Estimates on the scale of illegal catch range from 10-28 million tons (mt), while some 7.3mt – 10 per cent of global catch – is discarded every year. “It is clear that as fish are becoming less abundant, fishing vessels are tempted to evade rules and conservation strategies,” the Special Rapporteur said.

Many of the world’s waters are fished by distance fleets, Mr. De Schutter noted, calling for the License and Access Agreements (LAAs) governing their activities to be urgently revised. He called for LAAs to include stronger oversight mechanisms to tackle illegal and unreported catch; take full account of the role of fisheries and small-scale fishers in meeting local food needs; strengthen labour rights on fishing vessels; and be concluded only on the basis of human rights impact assessments, to be prepared with the assistance of flag states.

The UN expert called on governments to rethink the models of fisheries that they support, highlighting that small-scale fishers actually catch more fish per gallon of fuel than industrial fleets, and discard fewer fish. “Industrial fishing in far-flung waters may seem like the economic option, but only because fleets are able to pocket major subsidies while externalizing the costs of over-fishing and resource degradation. Future generations will pay the price when the oceans run dry,” he said.

The key challenge, Mr. De Schutter indicated, is to ensure coexistence between industrial fishing and the rights of small-scale fishers and coastal communities - for whom even occasional fishing can constitute an essential safety net in times of crisis.
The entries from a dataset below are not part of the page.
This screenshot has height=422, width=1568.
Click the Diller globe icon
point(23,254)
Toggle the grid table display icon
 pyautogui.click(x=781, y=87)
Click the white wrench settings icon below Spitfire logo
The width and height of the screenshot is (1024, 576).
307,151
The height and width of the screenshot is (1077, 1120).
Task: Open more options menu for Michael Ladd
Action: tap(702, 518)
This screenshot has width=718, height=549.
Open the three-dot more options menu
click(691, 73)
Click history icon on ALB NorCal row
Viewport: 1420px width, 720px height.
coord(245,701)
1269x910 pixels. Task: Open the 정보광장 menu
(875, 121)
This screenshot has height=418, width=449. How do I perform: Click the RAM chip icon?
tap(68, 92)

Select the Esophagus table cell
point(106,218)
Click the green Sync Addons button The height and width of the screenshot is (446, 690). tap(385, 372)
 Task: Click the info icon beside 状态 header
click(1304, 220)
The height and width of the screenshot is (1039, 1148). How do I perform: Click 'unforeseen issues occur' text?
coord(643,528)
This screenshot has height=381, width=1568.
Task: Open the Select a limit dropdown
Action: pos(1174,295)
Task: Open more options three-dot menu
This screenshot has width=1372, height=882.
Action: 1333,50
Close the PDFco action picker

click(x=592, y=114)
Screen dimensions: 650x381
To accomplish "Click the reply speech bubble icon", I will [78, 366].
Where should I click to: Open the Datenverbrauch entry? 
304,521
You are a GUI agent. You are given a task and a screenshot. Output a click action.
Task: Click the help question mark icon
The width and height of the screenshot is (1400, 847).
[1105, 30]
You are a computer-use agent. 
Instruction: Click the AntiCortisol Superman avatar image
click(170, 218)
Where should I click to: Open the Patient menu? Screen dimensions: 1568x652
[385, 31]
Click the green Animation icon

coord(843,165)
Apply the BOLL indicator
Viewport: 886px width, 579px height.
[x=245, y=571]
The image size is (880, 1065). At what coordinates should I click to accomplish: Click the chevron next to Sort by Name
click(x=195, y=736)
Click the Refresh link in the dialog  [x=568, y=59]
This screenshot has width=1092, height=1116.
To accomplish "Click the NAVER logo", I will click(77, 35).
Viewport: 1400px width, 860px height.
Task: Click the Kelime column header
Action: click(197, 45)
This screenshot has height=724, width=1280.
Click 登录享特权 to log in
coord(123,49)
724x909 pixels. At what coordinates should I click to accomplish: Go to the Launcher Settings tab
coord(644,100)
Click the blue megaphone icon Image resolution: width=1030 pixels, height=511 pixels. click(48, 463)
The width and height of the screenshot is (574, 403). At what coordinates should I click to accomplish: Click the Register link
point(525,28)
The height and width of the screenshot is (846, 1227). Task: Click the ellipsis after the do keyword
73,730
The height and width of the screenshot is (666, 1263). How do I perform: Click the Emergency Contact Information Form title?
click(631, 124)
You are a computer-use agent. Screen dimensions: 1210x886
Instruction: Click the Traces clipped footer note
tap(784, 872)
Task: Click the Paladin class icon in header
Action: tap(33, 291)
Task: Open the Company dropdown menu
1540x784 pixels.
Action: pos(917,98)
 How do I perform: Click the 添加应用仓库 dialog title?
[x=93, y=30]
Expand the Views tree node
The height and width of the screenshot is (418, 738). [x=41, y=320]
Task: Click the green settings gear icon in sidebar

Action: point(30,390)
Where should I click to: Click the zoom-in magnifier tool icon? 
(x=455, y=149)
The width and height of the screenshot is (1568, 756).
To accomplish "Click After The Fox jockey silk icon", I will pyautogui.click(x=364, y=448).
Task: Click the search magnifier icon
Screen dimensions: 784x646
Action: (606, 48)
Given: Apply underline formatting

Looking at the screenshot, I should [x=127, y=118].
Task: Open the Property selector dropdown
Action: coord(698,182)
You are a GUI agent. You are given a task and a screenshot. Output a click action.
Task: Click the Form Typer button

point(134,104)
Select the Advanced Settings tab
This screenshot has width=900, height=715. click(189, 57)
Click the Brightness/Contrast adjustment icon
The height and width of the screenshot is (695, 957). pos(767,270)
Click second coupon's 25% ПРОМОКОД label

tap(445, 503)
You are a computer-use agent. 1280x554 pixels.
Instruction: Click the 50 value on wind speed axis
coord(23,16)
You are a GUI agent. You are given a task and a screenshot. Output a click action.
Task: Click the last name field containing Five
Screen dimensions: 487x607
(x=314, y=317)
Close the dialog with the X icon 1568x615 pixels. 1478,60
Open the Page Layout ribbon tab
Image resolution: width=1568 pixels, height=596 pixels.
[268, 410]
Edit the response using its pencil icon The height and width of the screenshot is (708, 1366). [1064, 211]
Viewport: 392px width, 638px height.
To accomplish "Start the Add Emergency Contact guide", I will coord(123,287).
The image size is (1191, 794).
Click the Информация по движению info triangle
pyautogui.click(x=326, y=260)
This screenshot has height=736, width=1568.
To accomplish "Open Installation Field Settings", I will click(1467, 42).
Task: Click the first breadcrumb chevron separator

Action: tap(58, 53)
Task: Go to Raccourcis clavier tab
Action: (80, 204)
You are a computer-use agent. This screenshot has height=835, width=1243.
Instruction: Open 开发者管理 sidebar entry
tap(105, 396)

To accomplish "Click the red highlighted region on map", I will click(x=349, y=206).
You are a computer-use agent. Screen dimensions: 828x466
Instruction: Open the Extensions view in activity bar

He therefore made the following five recommendations:

1. Create exclusive artisanal fishing zones for small-scale fishers and clamp down on incursions by industrial fleets;
2. Support small-scale fishers' cooperatives and help them rise up the value chain;
3. Put co-management schemes in place to manage fishing resources locally;
4. Refrain from undertaking large-scale development projects, e.g. sand extraction, that adversely affect the livelihoods of small-scale fishers; and
5. Make fisheries and small-scale fishers an integral part of national right to food strategies.

The independent expert drew attention to positive examples, such as the decision to grant community-based user rights to small-scale fishers on the largest freshwater lake in South East Asia (Tonle Sap, Cambodia), and the decision to ban industrial tuna fishing in favour of local ‘pole and line’ fishers in the Maldives.

“It is possible, and necessary, to turn these resources away from over-exploitation, and towards the benefit of local communities,” the Special Rapporteur stressed.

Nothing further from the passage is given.